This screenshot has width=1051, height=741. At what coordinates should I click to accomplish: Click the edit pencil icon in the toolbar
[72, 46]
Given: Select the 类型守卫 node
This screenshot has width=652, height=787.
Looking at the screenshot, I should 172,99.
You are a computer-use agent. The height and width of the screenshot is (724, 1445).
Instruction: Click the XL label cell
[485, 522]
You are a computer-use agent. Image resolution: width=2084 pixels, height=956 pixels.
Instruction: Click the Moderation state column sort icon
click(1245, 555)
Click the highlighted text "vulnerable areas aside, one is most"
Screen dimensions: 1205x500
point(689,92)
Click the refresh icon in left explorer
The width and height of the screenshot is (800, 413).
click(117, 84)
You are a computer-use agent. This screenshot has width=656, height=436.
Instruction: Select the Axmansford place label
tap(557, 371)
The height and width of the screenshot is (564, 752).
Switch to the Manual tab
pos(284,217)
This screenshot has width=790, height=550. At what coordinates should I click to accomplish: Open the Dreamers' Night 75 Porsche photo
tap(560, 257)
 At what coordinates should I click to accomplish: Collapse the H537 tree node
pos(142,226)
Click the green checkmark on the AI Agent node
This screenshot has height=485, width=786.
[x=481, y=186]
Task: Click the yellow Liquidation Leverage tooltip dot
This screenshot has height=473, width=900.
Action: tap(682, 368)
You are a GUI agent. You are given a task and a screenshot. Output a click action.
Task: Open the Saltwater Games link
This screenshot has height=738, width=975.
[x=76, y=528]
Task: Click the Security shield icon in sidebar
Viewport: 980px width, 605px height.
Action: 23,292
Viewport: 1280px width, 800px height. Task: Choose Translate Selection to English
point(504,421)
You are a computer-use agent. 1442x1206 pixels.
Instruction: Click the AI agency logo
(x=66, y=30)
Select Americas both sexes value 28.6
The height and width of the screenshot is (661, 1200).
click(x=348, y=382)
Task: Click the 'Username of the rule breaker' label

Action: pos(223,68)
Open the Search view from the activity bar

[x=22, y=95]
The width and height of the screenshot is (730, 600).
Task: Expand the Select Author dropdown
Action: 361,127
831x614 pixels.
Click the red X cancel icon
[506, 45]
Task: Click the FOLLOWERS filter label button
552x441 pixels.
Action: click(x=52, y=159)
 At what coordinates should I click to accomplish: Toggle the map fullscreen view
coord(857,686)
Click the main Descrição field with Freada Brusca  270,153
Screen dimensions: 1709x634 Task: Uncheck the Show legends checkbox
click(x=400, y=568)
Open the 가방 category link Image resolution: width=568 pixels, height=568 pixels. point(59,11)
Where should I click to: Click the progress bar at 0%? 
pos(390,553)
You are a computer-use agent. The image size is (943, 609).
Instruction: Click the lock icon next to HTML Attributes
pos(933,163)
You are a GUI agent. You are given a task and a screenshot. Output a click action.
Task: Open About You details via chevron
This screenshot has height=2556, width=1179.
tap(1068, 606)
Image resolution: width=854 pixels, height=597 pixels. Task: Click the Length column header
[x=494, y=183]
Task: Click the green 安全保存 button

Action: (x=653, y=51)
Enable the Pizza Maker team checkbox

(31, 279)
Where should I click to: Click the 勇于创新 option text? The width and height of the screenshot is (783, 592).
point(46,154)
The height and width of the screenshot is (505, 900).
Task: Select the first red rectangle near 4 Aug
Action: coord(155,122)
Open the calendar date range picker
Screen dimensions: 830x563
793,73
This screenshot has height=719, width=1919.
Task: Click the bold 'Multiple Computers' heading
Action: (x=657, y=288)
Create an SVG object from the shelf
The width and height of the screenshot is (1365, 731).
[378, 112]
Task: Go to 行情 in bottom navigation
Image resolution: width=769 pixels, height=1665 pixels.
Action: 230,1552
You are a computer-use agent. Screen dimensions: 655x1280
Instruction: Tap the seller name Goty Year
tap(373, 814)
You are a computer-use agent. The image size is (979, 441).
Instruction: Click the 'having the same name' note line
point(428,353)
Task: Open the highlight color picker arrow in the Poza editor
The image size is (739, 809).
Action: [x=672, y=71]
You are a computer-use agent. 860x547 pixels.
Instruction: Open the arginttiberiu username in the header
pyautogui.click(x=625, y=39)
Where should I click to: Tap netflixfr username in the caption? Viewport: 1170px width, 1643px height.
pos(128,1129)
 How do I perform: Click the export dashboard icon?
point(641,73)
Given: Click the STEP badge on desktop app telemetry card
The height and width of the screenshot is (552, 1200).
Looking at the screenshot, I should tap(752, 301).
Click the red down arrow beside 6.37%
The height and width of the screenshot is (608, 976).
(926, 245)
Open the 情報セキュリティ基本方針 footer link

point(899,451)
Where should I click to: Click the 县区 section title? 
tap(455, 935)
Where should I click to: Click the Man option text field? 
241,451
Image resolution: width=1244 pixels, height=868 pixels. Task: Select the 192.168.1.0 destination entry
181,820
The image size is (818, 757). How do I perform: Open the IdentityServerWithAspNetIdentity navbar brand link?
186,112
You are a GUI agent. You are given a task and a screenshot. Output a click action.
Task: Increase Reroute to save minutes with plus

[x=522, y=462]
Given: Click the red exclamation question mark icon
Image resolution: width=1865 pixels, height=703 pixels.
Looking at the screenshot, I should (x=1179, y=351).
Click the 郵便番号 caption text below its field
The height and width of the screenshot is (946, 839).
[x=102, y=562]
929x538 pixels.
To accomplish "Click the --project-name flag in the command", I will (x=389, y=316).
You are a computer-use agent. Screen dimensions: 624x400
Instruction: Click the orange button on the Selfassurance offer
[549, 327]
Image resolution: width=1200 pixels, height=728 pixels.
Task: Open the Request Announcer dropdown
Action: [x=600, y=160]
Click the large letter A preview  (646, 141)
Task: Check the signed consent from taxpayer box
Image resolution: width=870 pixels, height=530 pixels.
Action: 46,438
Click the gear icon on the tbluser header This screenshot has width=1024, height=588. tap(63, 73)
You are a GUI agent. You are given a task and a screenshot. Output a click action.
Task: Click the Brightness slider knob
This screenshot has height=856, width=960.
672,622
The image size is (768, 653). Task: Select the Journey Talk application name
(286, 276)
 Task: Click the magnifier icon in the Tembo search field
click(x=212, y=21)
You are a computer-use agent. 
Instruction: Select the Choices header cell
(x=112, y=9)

### GOAL OF THE EXERCISE
The data must be given again in full. Keep every line identical.

### WRITTEN REPLY
This screenshot has width=1051, height=741. At what coordinates should I click to accomplish: Click the edit pencil icon in the toolbar
[72, 46]
Given: Select the 类型守卫 node
This screenshot has width=652, height=787.
Looking at the screenshot, I should 172,99.
You are a computer-use agent. The height and width of the screenshot is (724, 1445).
Instruction: Click the XL label cell
[485, 522]
You are a computer-use agent. Image resolution: width=2084 pixels, height=956 pixels.
Instruction: Click the Moderation state column sort icon
click(1245, 555)
Click the highlighted text "vulnerable areas aside, one is most"
Screen dimensions: 1205x500
point(689,92)
Click the refresh icon in left explorer
The width and height of the screenshot is (800, 413).
click(117, 84)
You are a computer-use agent. This screenshot has width=656, height=436.
Instruction: Select the Axmansford place label
tap(557, 371)
The height and width of the screenshot is (564, 752).
Switch to the Manual tab
pos(284,217)
This screenshot has width=790, height=550. At what coordinates should I click to accomplish: Open the Dreamers' Night 75 Porsche photo
tap(560, 257)
 At what coordinates should I click to accomplish: Collapse the H537 tree node
pos(142,226)
Click the green checkmark on the AI Agent node
This screenshot has height=485, width=786.
[x=481, y=186]
Task: Click the yellow Liquidation Leverage tooltip dot
This screenshot has height=473, width=900.
Action: tap(682, 368)
You are a GUI agent. You are given a task and a screenshot. Output a click action.
Task: Open the Saltwater Games link
This screenshot has height=738, width=975.
[x=76, y=528]
Task: Click the Security shield icon in sidebar
Viewport: 980px width, 605px height.
Action: 23,292
Viewport: 1280px width, 800px height. Task: Choose Translate Selection to English
point(504,421)
You are a computer-use agent. 1442x1206 pixels.
Instruction: Click the AI agency logo
(x=66, y=30)
Select Americas both sexes value 28.6
The height and width of the screenshot is (661, 1200).
click(x=348, y=382)
Task: Click the 'Username of the rule breaker' label

Action: pos(223,68)
Open the Search view from the activity bar

[x=22, y=95]
The width and height of the screenshot is (730, 600).
Task: Expand the Select Author dropdown
Action: 361,127
831x614 pixels.
Click the red X cancel icon
[506, 45]
Task: Click the FOLLOWERS filter label button
552x441 pixels.
Action: click(x=52, y=159)
 At what coordinates should I click to accomplish: Toggle the map fullscreen view
coord(857,686)
Click the main Descrição field with Freada Brusca  270,153
Screen dimensions: 1709x634 Task: Uncheck the Show legends checkbox
click(x=400, y=568)
Open the 가방 category link Image resolution: width=568 pixels, height=568 pixels. point(59,11)
Where should I click to: Click the progress bar at 0%? 
pos(390,553)
You are a computer-use agent. The image size is (943, 609).
Instruction: Click the lock icon next to HTML Attributes
pos(933,163)
You are a GUI agent. You are given a task and a screenshot. Output a click action.
Task: Open About You details via chevron
This screenshot has height=2556, width=1179.
tap(1068, 606)
Image resolution: width=854 pixels, height=597 pixels. Task: Click the Length column header
[x=494, y=183]
Task: Click the green 安全保存 button

Action: (x=653, y=51)
Enable the Pizza Maker team checkbox

(31, 279)
Where should I click to: Click the 勇于创新 option text? The width and height of the screenshot is (783, 592).
point(46,154)
The height and width of the screenshot is (505, 900).
Task: Select the first red rectangle near 4 Aug
Action: coord(155,122)
Open the calendar date range picker
Screen dimensions: 830x563
793,73
This screenshot has height=719, width=1919.
Task: Click the bold 'Multiple Computers' heading
Action: (x=657, y=288)
Create an SVG object from the shelf
The width and height of the screenshot is (1365, 731).
[378, 112]
Task: Go to 行情 in bottom navigation
Image resolution: width=769 pixels, height=1665 pixels.
Action: 230,1552
You are a computer-use agent. Screen dimensions: 655x1280
Instruction: Tap the seller name Goty Year
tap(373, 814)
You are a computer-use agent. The image size is (979, 441).
Instruction: Click the 'having the same name' note line
point(428,353)
Task: Open the highlight color picker arrow in the Poza editor
The image size is (739, 809).
Action: [x=672, y=71]
You are a computer-use agent. 860x547 pixels.
Instruction: Open the arginttiberiu username in the header
pyautogui.click(x=625, y=39)
Where should I click to: Tap netflixfr username in the caption? Viewport: 1170px width, 1643px height.
pos(128,1129)
 How do I perform: Click the export dashboard icon?
point(641,73)
Given: Click the STEP badge on desktop app telemetry card
The height and width of the screenshot is (552, 1200).
Looking at the screenshot, I should tap(752, 301).
Click the red down arrow beside 6.37%
The height and width of the screenshot is (608, 976).
(926, 245)
Open the 情報セキュリティ基本方針 footer link

point(899,451)
Where should I click to: Click the 县区 section title? 
tap(455, 935)
Where should I click to: Click the Man option text field? 
241,451
Image resolution: width=1244 pixels, height=868 pixels. Task: Select the 192.168.1.0 destination entry
181,820
The image size is (818, 757). How do I perform: Open the IdentityServerWithAspNetIdentity navbar brand link?
186,112
You are a GUI agent. You are given a task and a screenshot. Output a click action.
Task: Increase Reroute to save minutes with plus

[x=522, y=462]
Given: Click the red exclamation question mark icon
Image resolution: width=1865 pixels, height=703 pixels.
Looking at the screenshot, I should (x=1179, y=351).
Click the 郵便番号 caption text below its field
The height and width of the screenshot is (946, 839).
[x=102, y=562]
929x538 pixels.
To accomplish "Click the --project-name flag in the command", I will (x=389, y=316).
You are a computer-use agent. Screen dimensions: 624x400
Instruction: Click the orange button on the Selfassurance offer
[549, 327]
Image resolution: width=1200 pixels, height=728 pixels.
Task: Open the Request Announcer dropdown
Action: [x=600, y=160]
Click the large letter A preview  (646, 141)
Task: Check the signed consent from taxpayer box
Image resolution: width=870 pixels, height=530 pixels.
Action: 46,438
Click the gear icon on the tbluser header This screenshot has width=1024, height=588. tap(63, 73)
You are a GUI agent. You are given a task and a screenshot. Output a click action.
Task: Click the Brightness slider knob
This screenshot has height=856, width=960.
672,622
The image size is (768, 653). Task: Select the Journey Talk application name
(286, 276)
 Task: Click the magnifier icon in the Tembo search field
click(x=212, y=21)
You are a computer-use agent. 
Instruction: Select the Choices header cell
(x=112, y=9)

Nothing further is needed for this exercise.